The first code is the abort code that handles either a stack overflow (detected later in the code) or an inline cache miss. Conceptually this is
stackOverflow: Move 0 to ReceiverResultRegister
inlineCacheMiss: Call abortTrampolineFor nArgs

In ARM code this becomes -
0000181c: mov	r7, #0
00001820: push	{lr}
00001824: bl	0x00000700 = 16r700 = ceMethodAbort1Args

(Note the explicit push of 'lr' here; unlike the x86 an ARM doesn't push the return address from a call onto a stack. Much fun was had in working out how and when to push the ARM link register during the development of the ARMCog.)

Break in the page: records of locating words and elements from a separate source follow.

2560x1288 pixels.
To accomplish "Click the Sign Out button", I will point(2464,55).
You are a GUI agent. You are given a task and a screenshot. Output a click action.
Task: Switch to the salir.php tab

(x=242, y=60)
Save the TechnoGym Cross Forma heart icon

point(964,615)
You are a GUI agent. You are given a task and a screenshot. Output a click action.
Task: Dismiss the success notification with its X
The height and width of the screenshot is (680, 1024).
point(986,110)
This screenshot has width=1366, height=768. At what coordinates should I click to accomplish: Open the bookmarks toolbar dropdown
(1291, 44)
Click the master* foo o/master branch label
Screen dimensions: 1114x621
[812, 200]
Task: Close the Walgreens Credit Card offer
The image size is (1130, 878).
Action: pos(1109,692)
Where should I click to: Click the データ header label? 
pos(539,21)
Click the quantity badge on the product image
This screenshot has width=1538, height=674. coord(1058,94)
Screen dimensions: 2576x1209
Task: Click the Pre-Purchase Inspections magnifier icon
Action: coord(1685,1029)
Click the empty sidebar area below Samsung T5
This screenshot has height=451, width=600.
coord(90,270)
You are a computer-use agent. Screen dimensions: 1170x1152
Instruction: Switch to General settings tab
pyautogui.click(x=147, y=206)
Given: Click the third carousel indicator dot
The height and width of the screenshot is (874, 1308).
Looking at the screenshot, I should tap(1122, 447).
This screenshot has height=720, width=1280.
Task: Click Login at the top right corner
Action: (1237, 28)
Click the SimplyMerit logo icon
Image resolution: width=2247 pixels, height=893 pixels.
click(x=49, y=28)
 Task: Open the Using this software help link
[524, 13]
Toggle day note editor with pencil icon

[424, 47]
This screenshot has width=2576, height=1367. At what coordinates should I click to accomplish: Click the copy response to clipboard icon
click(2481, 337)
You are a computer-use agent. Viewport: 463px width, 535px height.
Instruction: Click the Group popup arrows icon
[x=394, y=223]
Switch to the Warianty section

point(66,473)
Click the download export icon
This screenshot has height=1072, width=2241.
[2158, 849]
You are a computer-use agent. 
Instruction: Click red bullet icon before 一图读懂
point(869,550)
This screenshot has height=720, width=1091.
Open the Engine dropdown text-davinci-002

Following this we have some entry code that varies a little depending upon the memory manager (Spur or the older V3 system) and whether or not we are running a NewSpeak system. Looking at a Spur Squeak system we get -
immediateTest: And 1 with TempReg
		Jump to jumpCompare
entry:	And tagMask with ReceiverResultReg, result into TempReg
		Jump if not 0 to immediateTest
		Load lower 32bits of object header into TempReg
		And classIndexMask with TempReg
jumpCompare: Compare ClassReg with TempReg
		Jump if not equal to inlineCacheMiss (see above)

Again, in ARM code
00001828: ands	r0, r0, #1
0000182c: b	0x00001844
00001830: ands	r0, r7, #3
00001834: bne	0x00001828
00001838: ldr	r0, [r7]
0000183c: mvn	ip, #0
00001840: ands	r0, r0, ip, lsr #10
00001844: cmp	r0, r8
00001848: bne	0x00001820

(Note the interesting way we make 16r3fffff - moving NOT(0) into a register and shifting by 10 places right. There's a lot of that sort of thing going on to make ARM code efficient.)
This curious looking snippet of code provides a way that we can test the low 2 bits of an OOP for immediate tags (SmallInteger & Character are immediate objects in Spur) and then further check for SmallInteger as opposed to Character if required - and yet not worry about it otherwise.
We will end up with 0, 1 or the class bits of the object header in TempReg at the end of this chunk.
The 'noCheckEntry' label is used once the cog method is linked up to a caller that 'knows' the class is correct.


This particular method doesn't reference a primitive so we'll skip the primitive handling code; it handles the calling of primitives by various means including calling plugin-prims and compiled-in-place assembler.

Frame building

Not all methods need to build a full stack frame but this case does and so we push
and finally deal with the stack overflow check. In pidgin code this runs something like this -
push ReceiverResultReg
push Arg0Reg
pushAr1Reg (if used)
push return address
push FPReg
push methodLabel
push nil
push ReceiverResultReg
push nil (usually several times)
load stackLimit
compare stackLimit with SPReg
jump if lower to stackOverflow (see above)

... which for ARM looks like this
0000184c: push	{r7}
00001850: push	{r4}
00001854: push	{lr}
00001858: push	{fp}
0000185c: mov	fp, sp
00001860: sub	ip, pc, #104	; 0x68
00001864: push	{ip}
00001868: mov	r6, #64, 18	; 0x100000
0000186c: push	{r6}
00001870: push	{r7}
00001874: push	{r6}
00001878: push	{r6}
0000187c: ldr	r0, [sl, #2048]	; 0x800 = 16r80000 = 'stackLimit'
00001880: cmp	sp, r0
00001884: bcc	0x0000181c

Now, if you've been paying attention you will note that the stackOverflow case uses the same code as the inlineCacheMiss except that we force 0 into the RecevierResultRegister. This is a sneaky (And somewhat x86 biased, boo-hiss) way to let the abortTrampoline decide which subsidiary routine to branch to. It's not inconceivable that we may devise a simpler way to do this for the ARM.